[Extrait du texte]
%%
Hommage à Desiderio Blanco

Voici un hommage à Desiderio Blanco, professeur à l’université de Lima, décédé le 2 juillet 2022 à l’âge de 93 ans, par des jeunes chercheurs de l’université de Lima et Alain Perusset.

Le parcours intellectuel de Desiderio Blanco au travers de son œuvre

 

Par José García-Contto, Elder Cuevas-Calderón et Alain Perusset. Avec le précieux regard d’Óscar Quezada Macchiavello.

« L’auteur devrait mourir après avoir écrit son œuvre. Pour ne pas gêner le cheminement du texte. » (Eco, 1985, p. 14)

Par cette épigraphe, nous entendons circonscrire tout à la fois le projet intellectuel et la contribution scientifique de Desiderio Blanco. Nous entendons le faire par un survol de son œuvre que nous espérons être aussi rigoureux que cette œuvre même. Nous ne parlerons en conséquence guère de la vie de l’auteur, bien que celle-ci fût constellée d’anecdotes et de récits plus intrigants les uns que les autres, riche en dévouements, en amours et en joies.

Ainsi, pour en revenir à cette épigraphe d’Umberto Eco, il convient d’observer que Desiderio lui-même s’était appuyé sur ces quelques mots pour affirmer l’idée suivante :

Aussi bien la signification que la beauté sont immanentes à l’œuvre. Celles-ci surgissent de l’œuvre et non de son auteur. En ce sens, l’œuvre vaut pour elle-même, et c’est elle qui alors donne sa valeur à l’auteur (« au travers de son œuvre, vous le connaîtrez »), non l’inverse. Il n’est donc pas nécessaire de connaître l’auteur pour saisir le sens de l’œuvre. Umberto Eco a eu exprimé cette idée avec une certaine radicalité.[1] (Blanco, 2004, p. 10)

Désormais, nous pouvons donc laisser l’œuvre de Desiderio acquérir, seule, la valeur qui lui revient. Notre auteur nous a quittés et, comme il l’a envisagé, ses textes et son œuvre peuvent enfin librement cheminer pour prendre leur sens.

De notre côté, c’est sous l’auspice du concept d’énonciation que nous entamerons notre excursion autour de l’œuvre de Desiderio. Il s’agira de se concentrer sur certains des thèmes qui lui ont été chers ; en particulier, sur certaines des approches théoriques qu’il a utilisées, de même que sur les doutes et les interrogations qu’il a adressés à la théorie sémiotique. Ainsi, parmi les grands énonciateurs de ses textes, on retrouve la sémiotique, l’éducation et surtout le cinéma.
%%
Reprenez le passage de l'hommage qui commence aux mots « Par José García-Contto, Elder » et s'arrête après « 1985, p. 14) », en y remplaçant « précieux » par « bienveillant ». Les items constituent un matériau indépendant de l'hommage.

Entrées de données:
%%
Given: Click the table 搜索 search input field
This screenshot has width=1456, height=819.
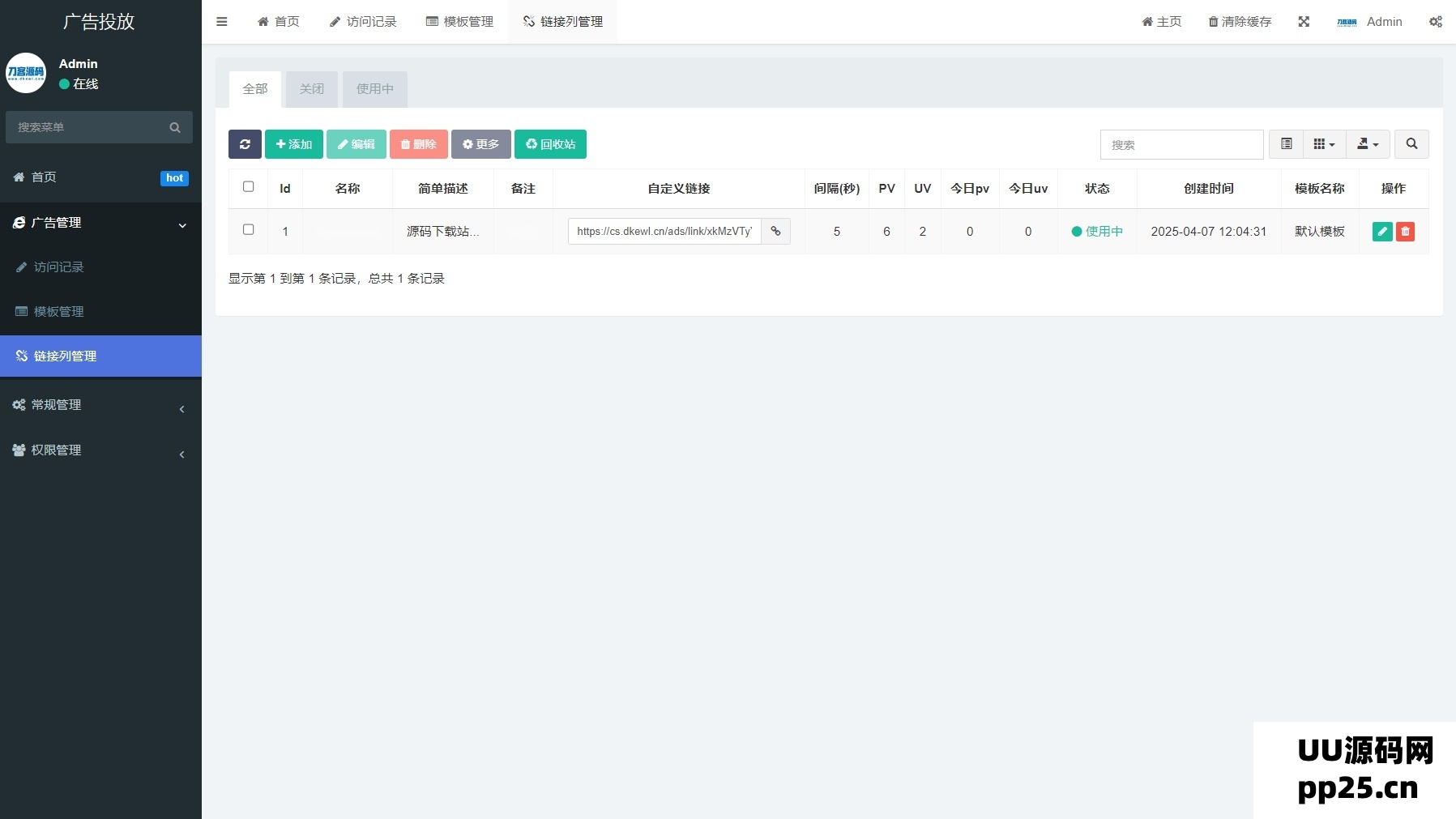Looking at the screenshot, I should tap(1181, 145).
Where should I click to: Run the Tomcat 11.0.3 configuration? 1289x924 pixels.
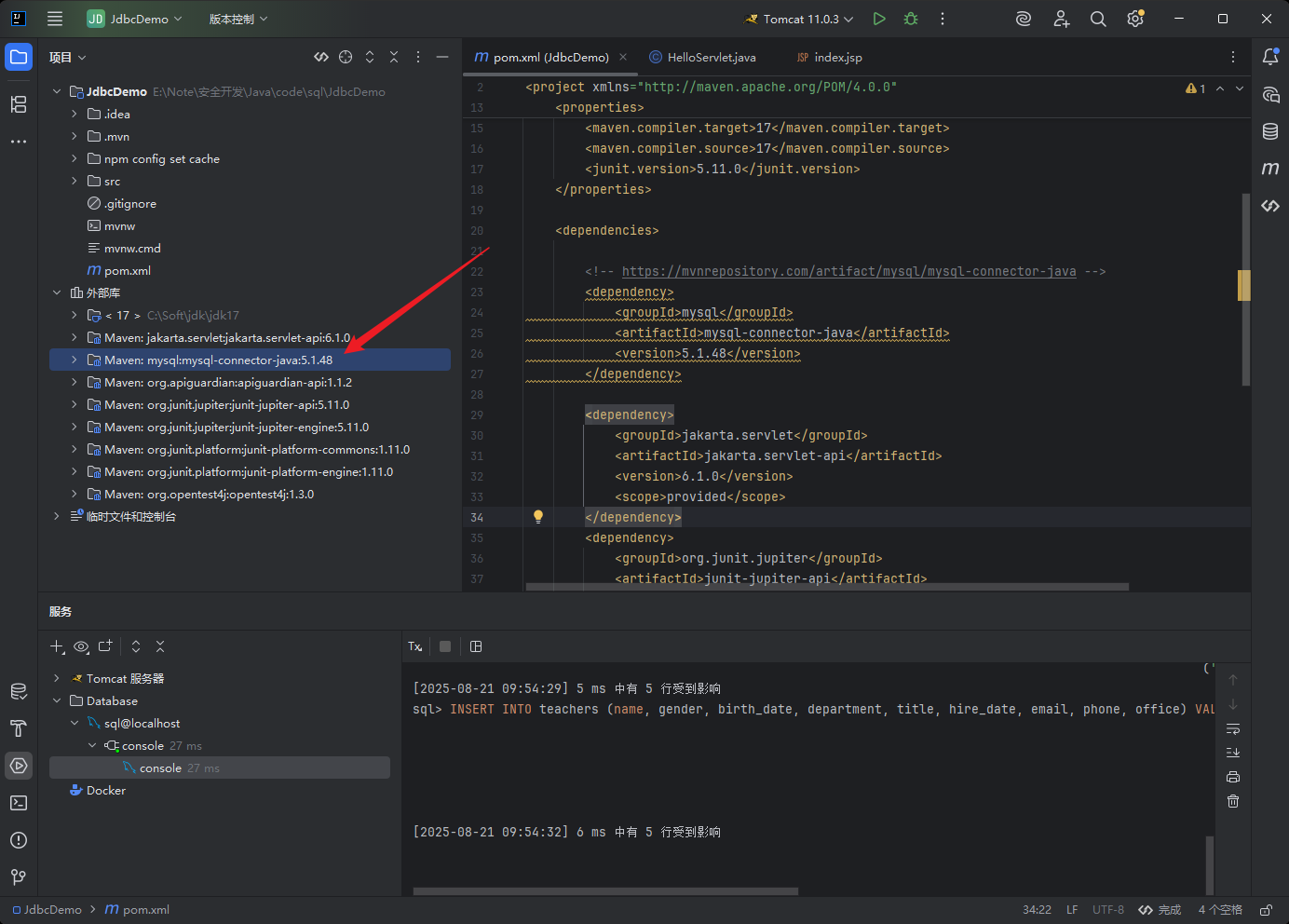pos(879,19)
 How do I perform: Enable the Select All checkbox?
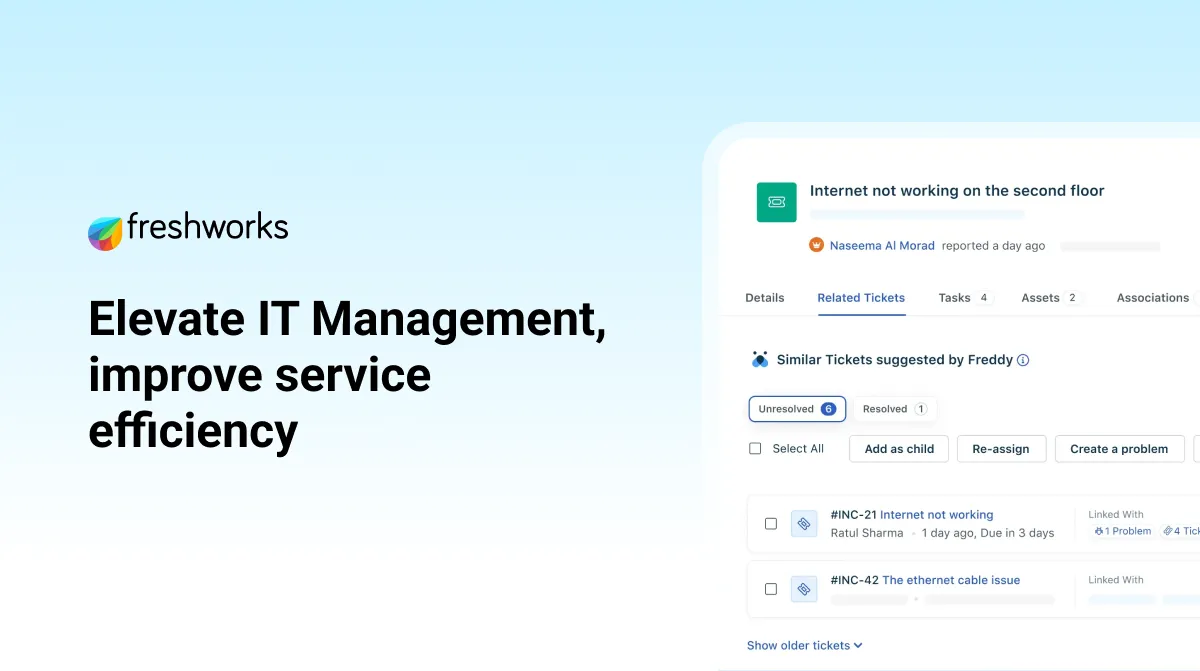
%%
[Réponse attendue]
Par José García-Contto, Elder Cuevas-Calderón et Alain Perusset. Avec le bienveillant regard d’Óscar Quezada Macchiavello.

« L’auteur devrait mourir après avoir écrit son œuvre. Pour ne pas gêner le cheminement du texte. » (Eco, 1985, p. 14)